Déc 112015
 

Saint Jean Baptiste est l’exemple parfait de ce que doit être ceux qui accompagnent les jeunes âmes à rencontrer leur Sauveur; qu’ils soient prêtres, religieux, religieuse ou parents. Leur seul travail consiste à former et à préparer les cœurs en vue de leur rencontre avec le Christ Seigneur. Ils ne sont que les précurseurs, les acteurs, les serviteurs et aussi les témoins de cette relation amoureuse d’une personne avec son Dieu ; les initiateurs de leur premier dialogue, rien d’autre. Mais telle est leur joie, toute leur joie, leur unique joie. Et la plénitude de cette joie, c’est lorsqu’ils peuvent enfin s’effacer pour laisser toute la place au seul Seigneur ; quand, ayant accompli leur tâche, ils peuvent enfin rentrer dans l’ombre et même disparaître ; joie spécifique du travail accompli.
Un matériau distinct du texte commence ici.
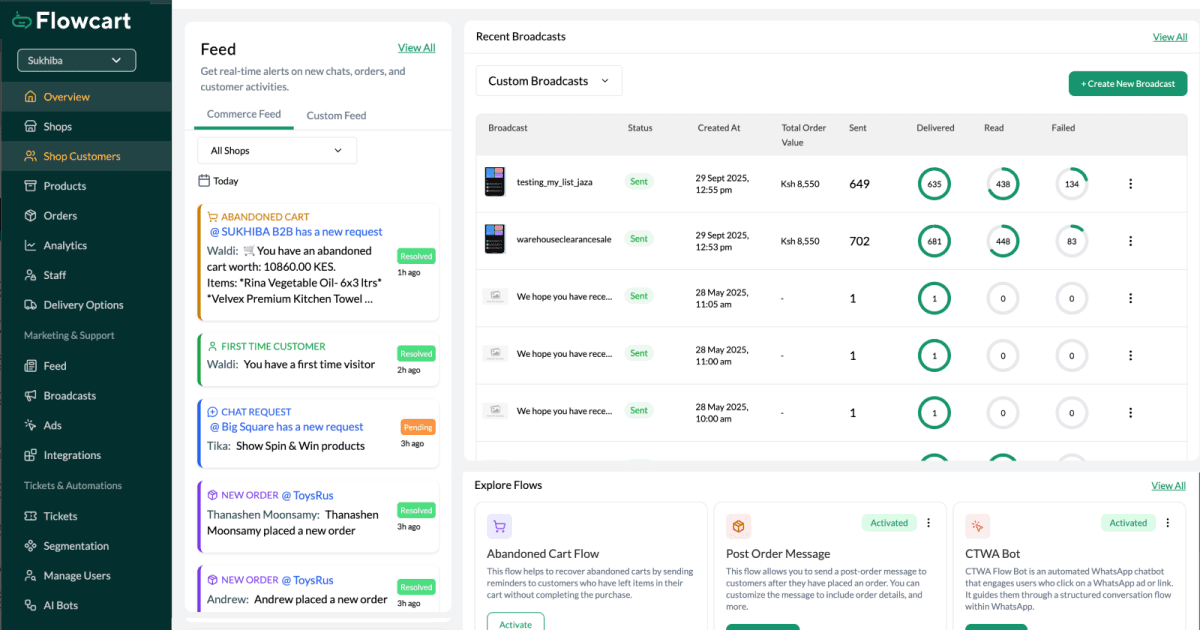Click View All link in Feed panel

[416, 48]
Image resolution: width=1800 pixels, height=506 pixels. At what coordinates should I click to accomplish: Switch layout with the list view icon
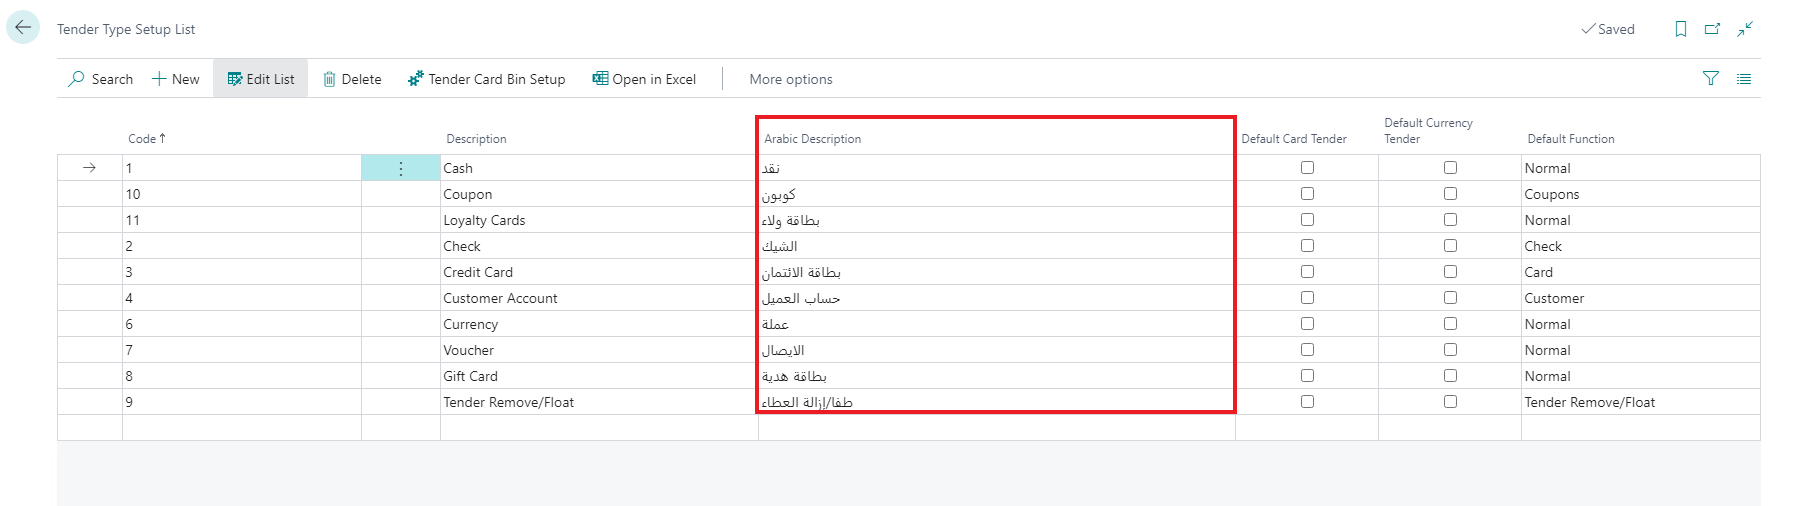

Joie de voir leurs fils et filles grandir dans l’Esprit Saint et même parfois les dépasser en grâce et en sainteté, vivre des choses apparemment plus fortes, ou recevoir des charismes plus spectaculaires que les leurs. Loin d’être envieux ou jaloux il leur faut alors déborder d’action de grâce. C’est à ce moment là que les éducateurs, quels qu’ils soient, ressentent le bonheur de voir ceux qu’ils ont préparés prendre maintenant leur essor. Ils deviennent des adultes dans la foi. C’est assurément ce que doivent ou devraient ressentir tous parents à l’égard de leurs enfants. Car ils sont, dans la tâche confiée à eux par le Souverain Créateur, comme des Jean-Baptiste à l’égard de tous chrétiens. En plus de les engendrer à la vie humaine, il leur faut les engendrer à la vie spirituelle. Et tout parent, qu’il ait eu ou non un rôle spirituel au sens le plus fort du terme doit un jour ou l’autre s’effacer devant ses enfants devenus adultes.

Après ces longues années à les former, à les éduquer, à prêcher dans le désert, à les élever au prix parfois d’infinies souffrances, d’innombrables sacrifices, voici venue l’heure où ils doivent vivre un second engendrement là aussi dans la douleur. L’heure de les voir quitter la maison, s’élancer dans la vie, construire leur propre vie. Cette heure douloureuse, se prépare longtemps à l’avance, en renonçant dès l’enfance à les posséder, pour simplement les élever, c’est à dire les faire grandir jusqu’à la stature du Christ. Tous, doivent ainsi prendre pour modèle Jean-Baptiste, préparateur et précurseur. C’est le même effacement simple confiant et joyeux qui est demandé à tout pasteur dans l’Eglise. Savoir s’effacer pour que l’âme qu’il a préparée et formée une fois sa mission accomplie, prenne sa stature d’adulte.